Le carte di credito revolving, emesse da numerosi istituti bancari e società finanziarie, consistono in una tipologia particolare di carte di credito.

La banca emittente, generalmente, mette a disposizione una somma (che varia in relazione al reddito) che potrà essere utilizzata per qualsiasi spesa o essere prelevata nei vari sportelli bancomat. In seguito sarà la banca a prelevare dal conto corrente una somma mensile, in modo tale da permettere il rimborso a rate. Le carte di credito revolving avranno cinque limitazioni dalla Banca d'Italia (fonte Il Sole 24 ORE), a causa dei recenti provvedimenti riguardo American Express e Diners.

Bankitalia fissa questi nuovi paletti per le carte di credito revolving, il governatore Mario Draghi firma direttamente una comunicazione di vigilanza a banche e istituti finanziari sottolineando gli obblighi di legge e i comportamenti da mantenere nei confronti dei clienti. Nella lettera il governatore si focalizza su cinque punti: - il divieto di attivare carte senza il benestare esplicito del cliente; - le polizze assicurative allegate alla carte di credito revolving dovranno essere adeguate alle richieste reali del cliente; - l'attenzione da prestare nella redazione dei fogli illustrativi, molto spesso incompleti; - il rispetto delle norme anti-usura sia nei tassi che nelle modalità di rimborso; - la prassi di utilizzare le catene commerciali per promuovere i contratti per le carte di credito revolving, prassi severamente vietata.

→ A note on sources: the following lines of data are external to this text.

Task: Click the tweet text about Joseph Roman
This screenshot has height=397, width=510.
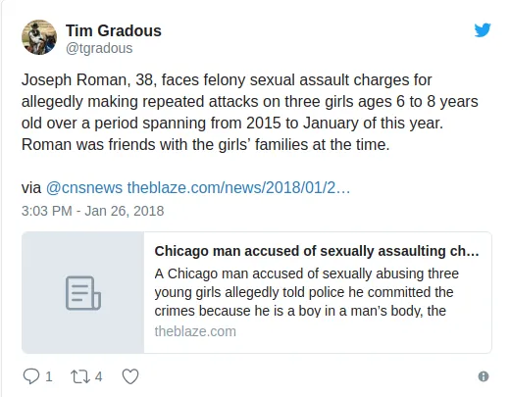Action: 250,112
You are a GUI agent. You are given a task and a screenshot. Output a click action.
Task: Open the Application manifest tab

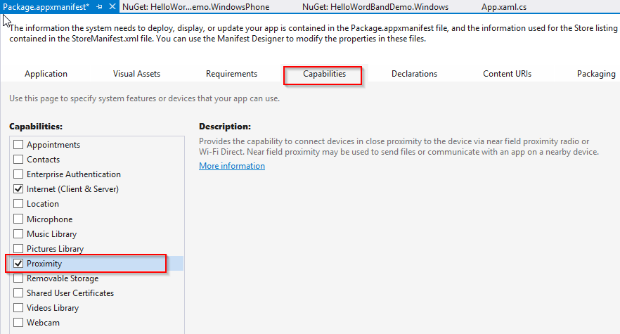(46, 74)
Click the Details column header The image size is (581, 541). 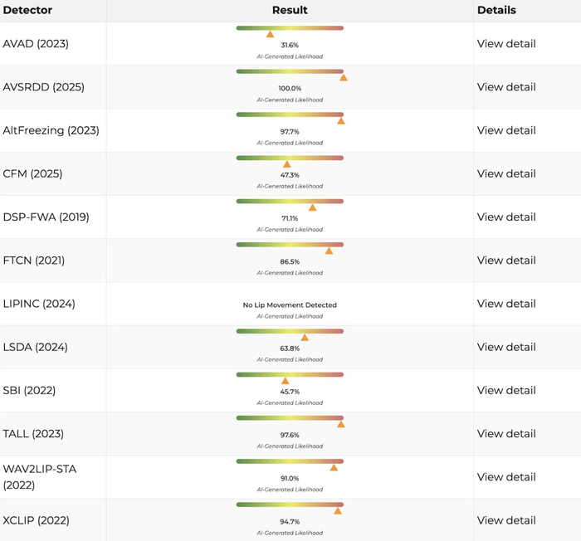pos(496,10)
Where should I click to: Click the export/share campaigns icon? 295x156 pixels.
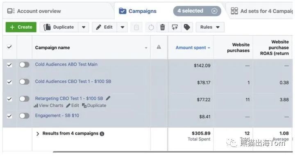coord(175,28)
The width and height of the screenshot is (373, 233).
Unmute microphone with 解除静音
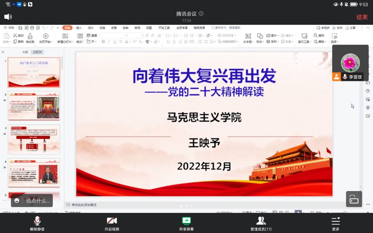click(x=37, y=223)
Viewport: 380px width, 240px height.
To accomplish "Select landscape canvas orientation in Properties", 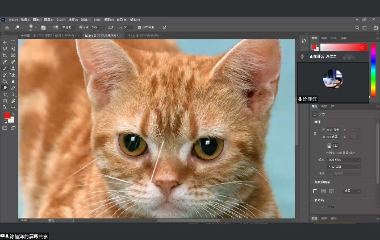I will pos(335,146).
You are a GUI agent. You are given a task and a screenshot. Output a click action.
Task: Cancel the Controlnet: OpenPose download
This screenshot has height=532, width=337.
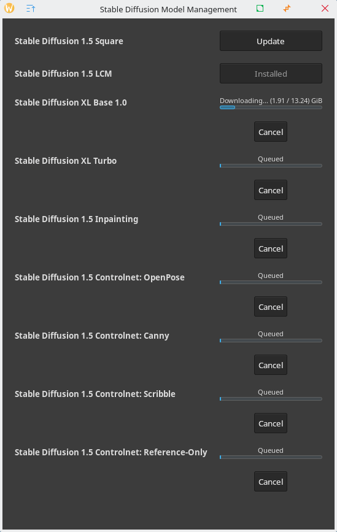pos(271,307)
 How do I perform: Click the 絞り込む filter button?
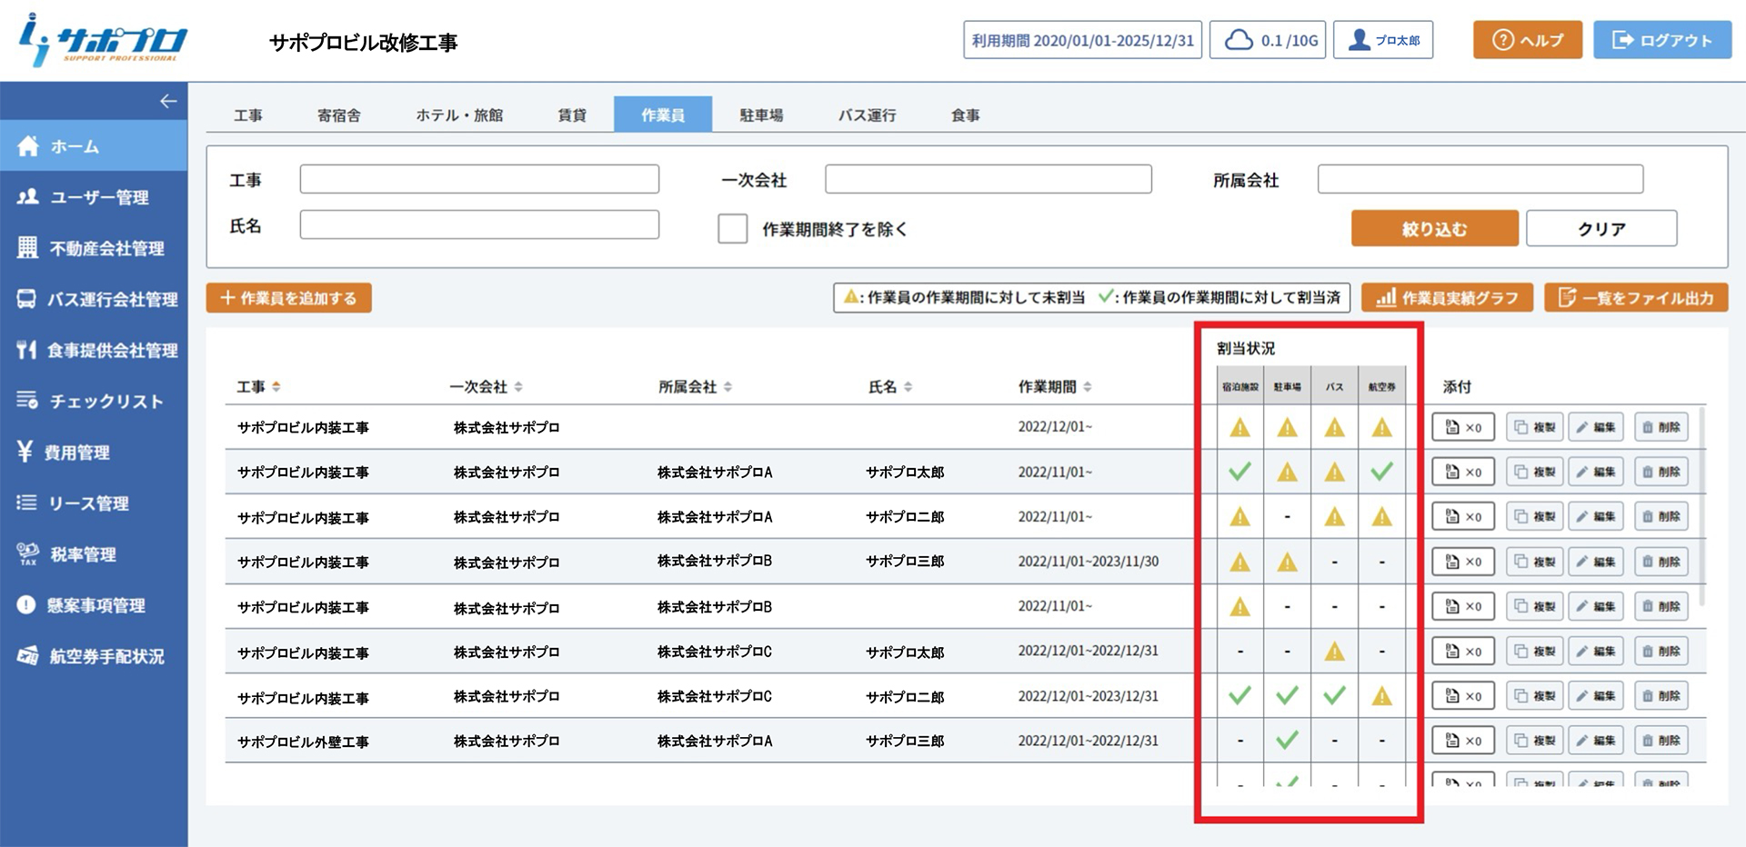(1434, 229)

In caso questi avvertimenti non dovessero essere rispettati da alcuni operatori, ricorda Draghi, il blocco delle emissioni di nuove carte di credito revolving emesse dagli stessi proseguirà a oltranza. Prima di affidarsi a un servizio di carte di credito è sempre meglio confrontare le varie offerte per trovare quella più adatta alle proprie esigenze.